Medical payment coverage is an optional add-on car insurance (for most people) that can help defray some of those costs, even if you already have health insurance. It’s a somewhat-confusing product if you’re not familiar with it, but it can really help in the right situations.
How does medical payment coverage work?
If you own a car, you’ll need a certain minimum amount of insurance that varies depending on which state you live in. This generally covers you for certain types of damage you cause—but it doesn’t pay for everything. That’s where optional insurance products come in, such as medical payment coverage.
Medical payment coverage is just what it sounds like: it pays for medical costs. No matter who is at fault at the time of the auto accident, it covers you if you’re involved in any vehicle-related accidents at all, whether you’re in your car or hit by another vehicle. It also covers any passengers in your vehicle, which aren’t typically covered by most minimum-coverage policies. In the unfortunate case that someone passes away, it can cover funeral costs too.

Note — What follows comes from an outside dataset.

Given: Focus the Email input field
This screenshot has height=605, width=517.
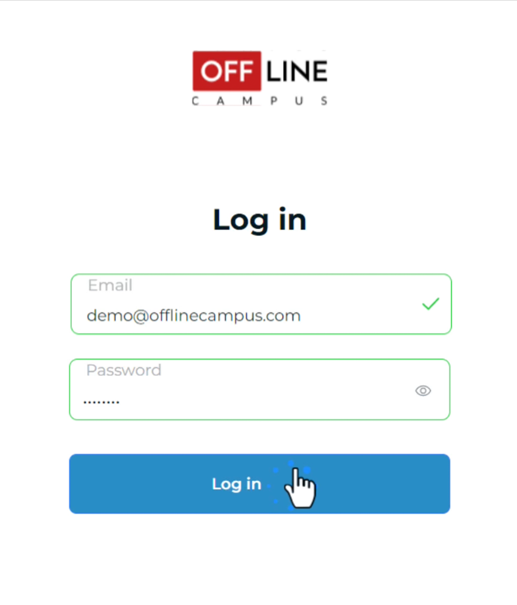Looking at the screenshot, I should (261, 304).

Medical payment coverage is optional across the country except for Maine, where you’re required to purchase at least $2,000 of coverage. The good news is it’s relatively inexpensive. You generally buy it in increments ranging from $1,000 to $25,000, and it usually only adds another $5 to $10 onto your monthly premium.
Medical payment coverage vs. personal injury protection (PIP)
You might have heard of another auto insurance product called PIP, which is similar to medical payments insurance. That’s true—PIP generally covers everything that medical payment coverage does, but also some extra. If you’re injured in a car accident, PIP can also foot the bill for other financial necessities too, like paying you any lost wages as you recover or child care services.
Whether you have PIP or medical payment coverage as an option depends on which state you live in. You can buy PIP if you live in a “no-fault” insurance state (no-fault states generally require it), whereas medical payment coverage is what’s available everywhere else. That’s most of the country, given that only 13 states and territories use the no-fault insurance system, including:
- Florida
- Hawaii
- Kansas
- Kentucky
- Massachusetts
- Michigan
- Minnesota
- New Jersey
- New York
- North Dakota
- Pennsylvania
- Puerto Rico
- Utah
Medical payment coverage vs. health insurance
Many people opt out of medical payment coverage because they already have health insurance. It’s true that your health insurance company will help pay for some of your medical bills, but not all.
If you already have health insurance, you should check the policy before you buy or ask an insurance company agent how medical payment coverage would work with your existing health insurance. But in general, medical payment coverage can also be used to pay for your health insurance deductible and coinsurance. Plus, medical payment coverage will pay for medical treatment for your passengers, which your own health insurance won’t cover.
For example, let’s say you’re a parent driving three kids to school and you get in a car accident. If you have a High Deductible Healthcare Plan (HDHP), you’ll need to pay at least a $2,800 deductible before your family’s health insurance kicks in. After that, you might pay 20% of the total bills, up to an out-of-pocket maximum of $14,100. But if you had medical payment coverage, you likely wouldn’t have to pay anything.
When is medical payment coverage a good idea?
Despite what the insurance salespeople say, not everyone needs medical payment coverage. If you have a good health insurance plan and you rarely drive other people in your car, you might not need it. But you might want to consider it in the following scenarios:
- You don’t have health insurance at all
- You drive other people around a lot, especially people that may not have their own health insurance
- You do have health insurance, but can’t easily afford the out-of-pocket costs like deductibles and coinsurance
Overall, medical payment coverage adds peace of mind to your life for a small cost. You might not ever need it, but if you do, you’ll appreciate the help.